## THE PROBLEM
Given the records below, transcribe each of them exactly.

Extracted records
··········

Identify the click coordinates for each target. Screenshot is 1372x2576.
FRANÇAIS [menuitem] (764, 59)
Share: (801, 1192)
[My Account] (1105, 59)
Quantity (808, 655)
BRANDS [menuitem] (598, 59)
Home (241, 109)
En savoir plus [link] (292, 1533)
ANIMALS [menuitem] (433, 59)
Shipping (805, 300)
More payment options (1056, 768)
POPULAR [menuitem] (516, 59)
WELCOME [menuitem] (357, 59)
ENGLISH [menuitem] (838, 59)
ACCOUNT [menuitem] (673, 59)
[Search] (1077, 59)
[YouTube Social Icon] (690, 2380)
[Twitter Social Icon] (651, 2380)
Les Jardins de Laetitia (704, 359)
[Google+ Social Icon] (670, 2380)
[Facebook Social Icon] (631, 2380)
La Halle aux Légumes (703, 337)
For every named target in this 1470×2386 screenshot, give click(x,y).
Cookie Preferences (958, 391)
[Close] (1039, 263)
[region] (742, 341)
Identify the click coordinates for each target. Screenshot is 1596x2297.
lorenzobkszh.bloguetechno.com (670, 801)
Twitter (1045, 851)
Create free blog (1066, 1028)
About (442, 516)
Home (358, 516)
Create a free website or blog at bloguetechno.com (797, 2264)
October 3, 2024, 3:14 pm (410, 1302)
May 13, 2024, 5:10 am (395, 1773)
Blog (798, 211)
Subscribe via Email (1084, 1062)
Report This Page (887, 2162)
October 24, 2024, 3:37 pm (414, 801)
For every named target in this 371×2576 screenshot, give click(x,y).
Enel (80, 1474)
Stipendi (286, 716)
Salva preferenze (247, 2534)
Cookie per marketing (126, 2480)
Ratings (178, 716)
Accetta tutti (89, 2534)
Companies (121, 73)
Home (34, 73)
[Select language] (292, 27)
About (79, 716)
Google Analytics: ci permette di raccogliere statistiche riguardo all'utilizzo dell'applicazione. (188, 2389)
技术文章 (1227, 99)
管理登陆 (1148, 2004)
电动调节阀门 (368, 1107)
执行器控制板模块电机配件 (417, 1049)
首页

··········

## REPLY TO THE TASK
Identify the click coordinates for each target. Screenshot is 1372x2576.
FRANÇAIS [menuitem] (764, 59)
Share: (801, 1192)
[My Account] (1105, 59)
Quantity (808, 655)
BRANDS [menuitem] (598, 59)
Home (241, 109)
En savoir plus [link] (292, 1533)
ANIMALS [menuitem] (433, 59)
Shipping (805, 300)
More payment options (1056, 768)
POPULAR [menuitem] (516, 59)
WELCOME [menuitem] (357, 59)
ENGLISH [menuitem] (838, 59)
ACCOUNT [menuitem] (673, 59)
[Search] (1077, 59)
[YouTube Social Icon] (690, 2380)
[Twitter Social Icon] (651, 2380)
Les Jardins de Laetitia (704, 359)
[Google+ Social Icon] (670, 2380)
[Facebook Social Icon] (631, 2380)
La Halle aux Légumes (703, 337)
For every named target in this 1470×2386 screenshot, give click(x,y).
Cookie Preferences (958, 391)
[Close] (1039, 263)
[region] (742, 341)
Identify the click coordinates for each target. Screenshot is 1596x2297.
lorenzobkszh.bloguetechno.com (670, 801)
Twitter (1045, 851)
Create free blog (1066, 1028)
About (442, 516)
Home (358, 516)
Create a free website or blog at bloguetechno.com (797, 2264)
October 3, 2024, 3:14 pm (410, 1302)
May 13, 2024, 5:10 am (395, 1773)
Blog (798, 211)
Subscribe via Email (1084, 1062)
Report This Page (887, 2162)
October 24, 2024, 3:37 pm (414, 801)
For every named target in this 371×2576 screenshot, give click(x,y).
Enel (80, 1474)
Stipendi (286, 716)
Salva preferenze (247, 2534)
Cookie per marketing (126, 2480)
Ratings (178, 716)
Accetta tutti (89, 2534)
Companies (121, 73)
Home (34, 73)
[Select language] (292, 27)
About (79, 716)
Google Analytics: ci permette di raccogliere statistiche riguardo all'utilizzo dell'applicazione. (188, 2389)
技术文章 (1227, 99)
管理登陆 (1148, 2004)
电动调节阀门 (368, 1107)
执行器控制板模块电机配件 (417, 1049)
首页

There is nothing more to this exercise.